2.12.14

MARÍA CORONEL



         Un año más he ido a verte. Un año me he envuelto de silencio en el  convento de Santa Inés para ver tu rostro quemado. Un año más me he acordado de ti, María. Podrías naufragar en el anonimato pero la ciudad te puso una calle de Domingo de Ramos con nazarenos blancos.
         A través de la reja he visto tu rostro. El de tu historia. Naciste en Sevilla en 1334. Tu padre fue un personaje muy conocido, Alonso Fernández Coronel, alguacil de Sevilla. Te casaste muy joven, con algo más de quince años, con un descendiente de Fernando III, don Juan de la Cerda. Parecías encaminada al triunfo en la vida aunque la vida acabó enseñándote su peor rostro. Te tocó vivir una época de lucha por el poder, una guerra civil por el trono de Castilla. No estuviste en el bando ganador. Tu padre fue decapitado por orden de Pedro I el Justiciero, eso será para otros, que para ti siempre será el más el Cruel. Lo mismo ocurrió con tu esposo, Juan, otro que se equivocó de bando. Corría el siglo XIV, un tiempo de calvario para las que se quedaban viudas. Que te lo digan a ti, que perdiste tus posesiones, tus tierras, tu rostro, tu todo.

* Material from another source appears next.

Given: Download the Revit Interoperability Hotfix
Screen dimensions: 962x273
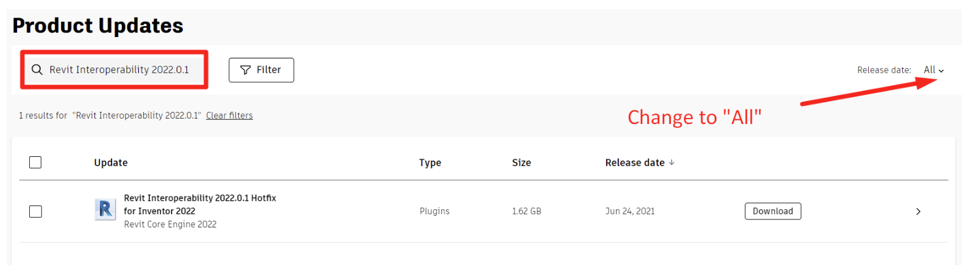Looking at the screenshot, I should coord(773,211).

         Un día de diciembre ha regresado tu historia a mi presente. Al pasar por la iglesia de San Pedro y el monasterio de clarisas. Al oler a perejil y a bollitos de Santa Inés. Al verte vestida de monja, un año más; con el rostro quemado y las manos sobre tu pecho, a través de la reja, encerrada en una urna. He recordado que el rey Pedro se fijó en ti, y tu refugio en el convento de Santa Clara, donde pensaste alcanzar la felicidad junto a la torre de  don Fadrique.  Te sentías una mujer acosada, en un lugar al que acabó llegando el rey como una furia para buscarte. Tenías que ser suya. Las monjas te metieron en un agujero. Y se hizo el milagro. Rápidamente brotó peregil y el maldito bastardo no te encontró. Ese día pensante que tus pesadillas se habían terminado aunque el horror acabaría llegando. No se te puede olvidar. Pedro entró como una furia hasta las cocinas del convento. No pudiste más. Todavía noto el terror en tu rostro quemado. Cogiste una sartén de las grandes, de las que usaban las monjas en las grandes ocasiones, volcándote el aceite hirviendo en la cara. Pensaste en morir de dolor. Un dolor liberador. Te esperaba una vida nueva, una monja nueva en un convento nuevo, el de Santa Inés, que tu misma fundaste. Creo que allí te esperaba la paz.
Entre los muros góticos de un convento me duele tu historia, la de una mujer del siglo XIV. Bajo la portada de la santa del corderito me sigue doliendo tu rostro repetido en las portadas de los periódicos. Hay historias que no deberían repetirse nunca.